Georgia.—"Augusta, State of Georgia, 4th May, 1782. Be it enacted by the representatives and freemen of the State of Georgia in general assembly met, that all and each of the following two hundred and eighty-six persons be, and are hereby declared to be, banished from this state for ever, and if any of the aforesaid shall remain in this state sixty days after the passing of this Act, they are to be apprehended and committed to jail without bail and main prize, until such time as a convenient opportunity shall occur for their transportation beyond the seas; and if the}r shall hereafter return they shall be adjudged and are hereby declared to be guilty of felony, and shall on conviction of their having so returned as aforesaid, suffer death without the benefit of clergy, . . . and be it further enacted, that all their property, real and personal, be confiscated to, and for the benefit of, this state; . . . and whereas there are various persons subjects of the king of Great Britain, possessed of or entitled to estates, which justice and sound policy require should be applied to the benefit of this state, be it therefore enacted that all and singular, their estates, real and personal, of whatever kind or nature . . . be confiscated, to and for the use and benefit of this state,. . . and the commissioners appointed are hereby given full power and authority for the carrying into effect of these regulations.”

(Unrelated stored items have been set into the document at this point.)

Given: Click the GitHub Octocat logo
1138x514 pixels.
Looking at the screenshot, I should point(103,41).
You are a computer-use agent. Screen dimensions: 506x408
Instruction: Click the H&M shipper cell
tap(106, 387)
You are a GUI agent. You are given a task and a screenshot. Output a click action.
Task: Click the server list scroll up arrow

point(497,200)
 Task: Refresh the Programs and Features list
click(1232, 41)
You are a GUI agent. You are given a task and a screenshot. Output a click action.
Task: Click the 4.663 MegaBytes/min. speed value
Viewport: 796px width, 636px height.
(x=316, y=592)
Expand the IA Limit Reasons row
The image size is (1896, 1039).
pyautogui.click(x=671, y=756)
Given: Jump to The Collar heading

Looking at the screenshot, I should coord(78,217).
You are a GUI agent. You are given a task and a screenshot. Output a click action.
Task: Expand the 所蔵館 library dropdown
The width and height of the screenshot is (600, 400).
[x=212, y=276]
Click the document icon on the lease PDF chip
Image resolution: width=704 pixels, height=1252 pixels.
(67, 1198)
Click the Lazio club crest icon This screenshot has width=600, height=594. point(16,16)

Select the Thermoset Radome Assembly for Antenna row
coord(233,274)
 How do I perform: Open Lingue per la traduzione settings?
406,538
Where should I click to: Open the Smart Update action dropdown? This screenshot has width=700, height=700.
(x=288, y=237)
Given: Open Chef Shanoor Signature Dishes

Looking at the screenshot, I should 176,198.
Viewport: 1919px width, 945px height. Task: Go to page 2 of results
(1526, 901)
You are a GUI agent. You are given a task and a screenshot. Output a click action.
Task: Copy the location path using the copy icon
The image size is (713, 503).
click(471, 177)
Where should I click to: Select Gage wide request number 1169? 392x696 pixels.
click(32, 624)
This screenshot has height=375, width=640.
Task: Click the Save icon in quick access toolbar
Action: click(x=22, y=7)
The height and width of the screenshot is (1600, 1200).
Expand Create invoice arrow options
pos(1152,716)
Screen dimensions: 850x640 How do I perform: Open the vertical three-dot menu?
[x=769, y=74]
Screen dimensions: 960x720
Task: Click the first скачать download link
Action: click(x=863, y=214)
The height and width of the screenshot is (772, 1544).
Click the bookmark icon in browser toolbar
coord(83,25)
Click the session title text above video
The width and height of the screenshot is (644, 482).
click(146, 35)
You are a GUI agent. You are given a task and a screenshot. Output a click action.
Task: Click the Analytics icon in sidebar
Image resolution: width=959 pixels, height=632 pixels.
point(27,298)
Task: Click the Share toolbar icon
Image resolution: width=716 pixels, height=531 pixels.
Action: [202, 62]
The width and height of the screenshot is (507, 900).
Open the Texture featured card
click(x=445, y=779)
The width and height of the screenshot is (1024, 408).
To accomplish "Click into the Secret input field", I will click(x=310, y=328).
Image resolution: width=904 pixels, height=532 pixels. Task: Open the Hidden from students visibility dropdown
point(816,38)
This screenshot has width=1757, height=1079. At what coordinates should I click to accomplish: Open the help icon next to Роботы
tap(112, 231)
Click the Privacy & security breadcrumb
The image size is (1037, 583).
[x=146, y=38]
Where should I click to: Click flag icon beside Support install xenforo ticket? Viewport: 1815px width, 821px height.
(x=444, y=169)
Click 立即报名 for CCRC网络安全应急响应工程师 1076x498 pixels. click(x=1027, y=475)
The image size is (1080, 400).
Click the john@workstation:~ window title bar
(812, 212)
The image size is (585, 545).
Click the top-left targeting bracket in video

In South Carolina forty-five persons who had offended the least were simply amerced ten per cent, of the value of their estates, sixty-three were banished and their property confiscated for affixing their names to a petition to be armed on the Royal side, eighty suffered the same penalty for holding civil or military commissions under the Crown, and twelve others for the sole reason that they were “obnoxious.”

In North Carolina the property of sixty-five individuals and four mercantile firms was confiscated.

Massachusetts took the lead in severity. A person suspected of enmity to the Whig cause could be arrested under a magistrate’s warrant and banished, unless he would take the new oath of allegiance. In another Act three hundred and eighty of her people, who had fled from their homes, were designated by name, and in the event of return were threatened with apprehension, imprisonment and transportation to a place possessed by the British, and for a second voluntary return, death without the benefit of clergy.

By another Act the property of twenty-nine “notorious conspirators” was declared confiscated, of whom there were two governors, one lieutenant-governor, one treasurer, one chief justice, one attorney-general and four commissioners of Customs.

Congress itself, by several Acts, subjected to martial law and to death all who should furnish provisions and certain other articles to the king’s troops in New Jersey, Pennsylvania and Delaware, and enacted that all Loyalists taken in arms be sent to the states to which they belonged, there to be dealt with as traitors.

These Acts may well be compared to the scandalous confiscations of Marius and Sulla in the later days of the Roman Republic. That the refusal to take the oath of allegiance should be declared to be treason, or neutrality a crime, will always remain an everlasting monument to the injustice and tyranny of the legislatures of the various states of the union. No modern civilized nation, unless it be Spain in the courts of the inquisition, or the French Republic in its earliest days, has presented such a spectacle of wholesale and undeserved confiscation of the property of those who were guilty of no crime, except that of loyalty to their king.